O presidente do Tribunal de Justiça de Minas Gerais (TJMG), Luiz Carlos de Azevedo Corrêa Junior, pretende sustentar que foi um “episódio isolado” a decisão da 9ª Câmara Criminal Especializada para absolver um homem de 35 anos acusado de estupro de vulnerável contra uma menina de 12 anos. O argumento será utilizado em uma reunião solicitada pelo vice-governador Mateus Simões (PSD) e pelo deputado federal Nikolas Ferreira (PL), nesta terça-feira (24), na sede do Tribunal, conforme apurou O Fator.
Interlocutores da presidência do TJMG afirmam que Corrêa Júnior tem recorrido a números para contextualizar o caso: são mais de 1,2 mil magistrados em atividade, 298 comarcas e cerca de 2,5 milhões de decisões proferidas apenas em 2025.
A intenção é delimitar o alcance do julgamento e afastar a leitura de que o entendimento adotado pela câmara representa a posição institucional do tribunal.
A repercussão nacional do julgamento provocou desconforto interno no tribunal. Desembargadores ouvidos reservadamente relatam incômodo com o impacto institucional do caso e com a associação da imagem da Corte ao entendimento adotado no processo, , conforme mostrou O Fator.
A avaliação é a de que o debate extrapolou os limites técnicos e passou a atingir a credibilidade do TJMG.
O encontro de Nikolas e Simões com o presidente do Tribunal, aliás, vai encorpar uma série de agendas recentes entre o deputado federal e o vice de Romeu Zema (Novo).

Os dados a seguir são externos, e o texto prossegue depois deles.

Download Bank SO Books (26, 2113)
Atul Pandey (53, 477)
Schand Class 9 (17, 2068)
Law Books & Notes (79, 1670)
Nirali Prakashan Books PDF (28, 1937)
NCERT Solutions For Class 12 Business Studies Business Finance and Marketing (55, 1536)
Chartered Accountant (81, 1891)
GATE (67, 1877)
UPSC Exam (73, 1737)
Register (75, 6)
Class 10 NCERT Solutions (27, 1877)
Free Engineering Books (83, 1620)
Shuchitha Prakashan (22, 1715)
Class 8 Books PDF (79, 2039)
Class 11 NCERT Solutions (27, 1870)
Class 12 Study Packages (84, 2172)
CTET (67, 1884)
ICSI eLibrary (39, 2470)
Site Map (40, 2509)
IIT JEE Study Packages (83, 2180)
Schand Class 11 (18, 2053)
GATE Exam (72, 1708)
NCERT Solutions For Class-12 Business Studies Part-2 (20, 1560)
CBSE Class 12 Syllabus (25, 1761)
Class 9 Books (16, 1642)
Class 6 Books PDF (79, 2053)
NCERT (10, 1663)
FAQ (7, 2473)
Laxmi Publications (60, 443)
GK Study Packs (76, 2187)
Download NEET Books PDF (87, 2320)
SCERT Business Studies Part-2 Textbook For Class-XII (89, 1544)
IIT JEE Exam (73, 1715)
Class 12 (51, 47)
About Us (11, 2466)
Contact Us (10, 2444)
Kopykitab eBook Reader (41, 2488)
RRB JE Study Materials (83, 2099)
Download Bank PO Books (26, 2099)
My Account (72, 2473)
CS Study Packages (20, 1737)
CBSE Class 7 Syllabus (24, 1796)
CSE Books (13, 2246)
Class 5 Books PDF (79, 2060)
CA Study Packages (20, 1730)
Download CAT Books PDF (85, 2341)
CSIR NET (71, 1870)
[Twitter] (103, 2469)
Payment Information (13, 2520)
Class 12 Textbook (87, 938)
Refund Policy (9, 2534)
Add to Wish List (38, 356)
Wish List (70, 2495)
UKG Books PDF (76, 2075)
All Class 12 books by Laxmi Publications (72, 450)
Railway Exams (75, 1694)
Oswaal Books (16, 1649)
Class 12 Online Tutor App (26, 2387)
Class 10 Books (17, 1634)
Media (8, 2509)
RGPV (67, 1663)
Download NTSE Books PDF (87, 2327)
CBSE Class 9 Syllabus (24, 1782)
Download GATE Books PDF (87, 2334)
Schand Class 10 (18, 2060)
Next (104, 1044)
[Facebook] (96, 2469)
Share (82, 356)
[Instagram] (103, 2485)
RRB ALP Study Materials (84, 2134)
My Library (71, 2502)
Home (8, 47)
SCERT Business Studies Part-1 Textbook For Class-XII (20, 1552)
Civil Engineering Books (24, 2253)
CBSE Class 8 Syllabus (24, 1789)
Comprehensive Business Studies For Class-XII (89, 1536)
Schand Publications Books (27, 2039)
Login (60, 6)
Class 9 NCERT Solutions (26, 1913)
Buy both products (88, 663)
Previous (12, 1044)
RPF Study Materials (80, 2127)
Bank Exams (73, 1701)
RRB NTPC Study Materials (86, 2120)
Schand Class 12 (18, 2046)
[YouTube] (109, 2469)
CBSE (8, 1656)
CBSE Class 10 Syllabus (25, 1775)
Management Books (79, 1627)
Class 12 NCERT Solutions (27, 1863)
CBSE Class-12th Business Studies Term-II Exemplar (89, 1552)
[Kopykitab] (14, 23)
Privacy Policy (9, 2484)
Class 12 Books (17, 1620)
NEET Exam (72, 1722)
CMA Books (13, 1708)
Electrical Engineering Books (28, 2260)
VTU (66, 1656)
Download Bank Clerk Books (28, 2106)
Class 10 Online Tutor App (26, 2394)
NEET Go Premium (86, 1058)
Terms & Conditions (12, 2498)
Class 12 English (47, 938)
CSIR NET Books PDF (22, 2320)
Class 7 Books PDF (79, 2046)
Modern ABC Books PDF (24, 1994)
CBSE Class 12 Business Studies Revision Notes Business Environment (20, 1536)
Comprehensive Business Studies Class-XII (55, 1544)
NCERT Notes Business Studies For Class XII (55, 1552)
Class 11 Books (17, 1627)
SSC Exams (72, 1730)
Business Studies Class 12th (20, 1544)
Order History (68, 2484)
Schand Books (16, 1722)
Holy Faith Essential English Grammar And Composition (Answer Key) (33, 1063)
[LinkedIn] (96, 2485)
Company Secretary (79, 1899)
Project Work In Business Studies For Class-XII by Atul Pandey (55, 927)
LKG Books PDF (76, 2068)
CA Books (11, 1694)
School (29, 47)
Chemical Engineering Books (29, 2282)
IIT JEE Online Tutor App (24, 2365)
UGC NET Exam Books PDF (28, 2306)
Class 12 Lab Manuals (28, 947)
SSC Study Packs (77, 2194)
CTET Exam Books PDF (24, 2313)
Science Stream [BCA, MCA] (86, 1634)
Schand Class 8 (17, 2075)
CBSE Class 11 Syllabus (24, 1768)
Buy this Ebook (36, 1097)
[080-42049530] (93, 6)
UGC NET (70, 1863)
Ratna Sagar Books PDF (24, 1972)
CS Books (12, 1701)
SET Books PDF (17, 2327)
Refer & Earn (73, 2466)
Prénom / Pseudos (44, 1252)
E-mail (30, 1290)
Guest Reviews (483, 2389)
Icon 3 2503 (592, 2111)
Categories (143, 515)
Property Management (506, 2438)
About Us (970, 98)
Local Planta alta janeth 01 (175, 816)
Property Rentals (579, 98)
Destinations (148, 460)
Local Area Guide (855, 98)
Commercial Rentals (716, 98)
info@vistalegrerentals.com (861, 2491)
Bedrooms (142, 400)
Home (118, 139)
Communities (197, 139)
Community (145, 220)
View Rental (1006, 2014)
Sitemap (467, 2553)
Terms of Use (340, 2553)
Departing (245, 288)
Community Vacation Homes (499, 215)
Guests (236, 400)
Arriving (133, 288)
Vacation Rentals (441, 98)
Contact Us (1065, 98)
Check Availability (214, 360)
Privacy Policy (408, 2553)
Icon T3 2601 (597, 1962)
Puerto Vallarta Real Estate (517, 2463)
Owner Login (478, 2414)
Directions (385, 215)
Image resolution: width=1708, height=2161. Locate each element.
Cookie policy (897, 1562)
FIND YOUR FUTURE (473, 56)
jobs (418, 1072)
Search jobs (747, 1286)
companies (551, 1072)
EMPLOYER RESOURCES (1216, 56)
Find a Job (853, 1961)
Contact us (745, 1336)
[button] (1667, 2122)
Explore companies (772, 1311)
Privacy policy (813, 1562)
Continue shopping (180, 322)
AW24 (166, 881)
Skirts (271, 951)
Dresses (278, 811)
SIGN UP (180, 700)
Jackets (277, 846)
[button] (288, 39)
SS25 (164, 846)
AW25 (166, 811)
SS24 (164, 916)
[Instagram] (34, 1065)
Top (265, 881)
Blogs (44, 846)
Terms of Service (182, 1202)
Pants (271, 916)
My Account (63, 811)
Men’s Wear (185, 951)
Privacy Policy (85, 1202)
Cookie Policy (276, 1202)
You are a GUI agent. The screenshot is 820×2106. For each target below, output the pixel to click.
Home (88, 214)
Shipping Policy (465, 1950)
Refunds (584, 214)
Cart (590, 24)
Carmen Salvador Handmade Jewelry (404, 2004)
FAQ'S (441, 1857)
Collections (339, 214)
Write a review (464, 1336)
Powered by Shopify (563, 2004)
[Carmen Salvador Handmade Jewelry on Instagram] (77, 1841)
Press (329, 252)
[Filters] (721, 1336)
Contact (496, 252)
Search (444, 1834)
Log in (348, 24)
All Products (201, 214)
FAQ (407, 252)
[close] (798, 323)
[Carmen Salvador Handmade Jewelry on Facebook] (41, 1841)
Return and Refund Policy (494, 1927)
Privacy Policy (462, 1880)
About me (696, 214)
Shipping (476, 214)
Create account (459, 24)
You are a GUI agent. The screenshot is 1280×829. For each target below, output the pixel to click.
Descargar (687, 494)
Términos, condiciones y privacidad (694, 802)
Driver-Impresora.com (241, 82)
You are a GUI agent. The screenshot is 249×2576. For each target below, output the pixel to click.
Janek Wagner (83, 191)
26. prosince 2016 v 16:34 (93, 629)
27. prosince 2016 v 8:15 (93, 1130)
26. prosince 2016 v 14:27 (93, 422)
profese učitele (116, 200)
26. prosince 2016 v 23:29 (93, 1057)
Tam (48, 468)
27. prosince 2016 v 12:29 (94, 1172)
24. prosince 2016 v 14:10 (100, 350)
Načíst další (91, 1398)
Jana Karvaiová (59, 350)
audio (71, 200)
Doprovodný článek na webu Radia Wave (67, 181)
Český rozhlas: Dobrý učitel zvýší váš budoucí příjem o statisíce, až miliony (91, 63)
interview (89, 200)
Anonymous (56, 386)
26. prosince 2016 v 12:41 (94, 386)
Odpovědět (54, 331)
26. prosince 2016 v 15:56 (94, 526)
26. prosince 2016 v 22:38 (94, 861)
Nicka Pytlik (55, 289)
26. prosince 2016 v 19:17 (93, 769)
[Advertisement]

Eles estiveram juntos, por exemplo, nas cidades de Unaí e Paracatu, no Noroeste do estado.
Embora o entorno do parlamentar afirme que as atividades não têm caráter eleitoral, os encontros acontecem em meio a uma tentativa de Simões de buscar o apoio do PL por meio da boa relação que tem com Nikolas.
O que diz a decisão
A decisão que pautou a reunião foi proferida em 11 de fevereiro pela 9ª Câmara Criminal Especializada. Por maioria, o colegiado absolveu o réu e também a mãe da adolescente, denunciada por consentir com a relação.
O voto do relator do caso, o desembargador Magid Nauef Lauar, aplicou a técnica do “distinguishing” para afastar precedentes consolidados do Superior Tribunal de Justiça (StJ) sobre o artigo 217-A do Código Penal, que tipifica o estupro de vulnerável.
A jurisprudência do STJ, fixada na Súmula 593 e no Tema 918, no entanto, estabelece que são irrelevantes, para a configuração do crime, o consentimento da vítima menor de 14 anos, eventual experiência sexual anterior ou a existência de relacionamento amoroso.
No caso em questão, a maioria da câmara entendeu que as circunstâncias específicas descritas nos autos, entre elas a convivência pública do casal e a anuência da mãe, afastariam a aplicação automática do entendimento superior.
O relator sustentou que não houve violência ou coação e que haveria “intenção de constituição de núcleo familiar”.
De acordo com os autos, o homem foi abordado pela polícia enquanto consumia bebida alcoólica e drogas na presença da adolescente. Em depoimento, a menina afirmou que havia deixado a escola, que mantinha relações sexuais com o acusado, que o chamava de marido e que pretendia se casar quando completasse 14 anos.
Declarou, ainda, que já se relacionou com outros adultos antes.
Aposentadoria
A trajetória do relator também foi abordada após o veredito vir à tona. Ele está aposentado como professor adjunto da Universidade Federal de Ouro Preto (UFOP) desde abril de 2013, segundo mostrou O Fator.
Conforme publicado no Diário Oficial da União (DOU), foi concedida aposentadoria por invalidez permanente com proventos proporcionais a 14/35 avos.
Pela legislação federal, aposentadorias por invalidez decorrentes de doenças graves previstas em lei podem gerar proventos integrais, o que não ocorreu nesse caso específico.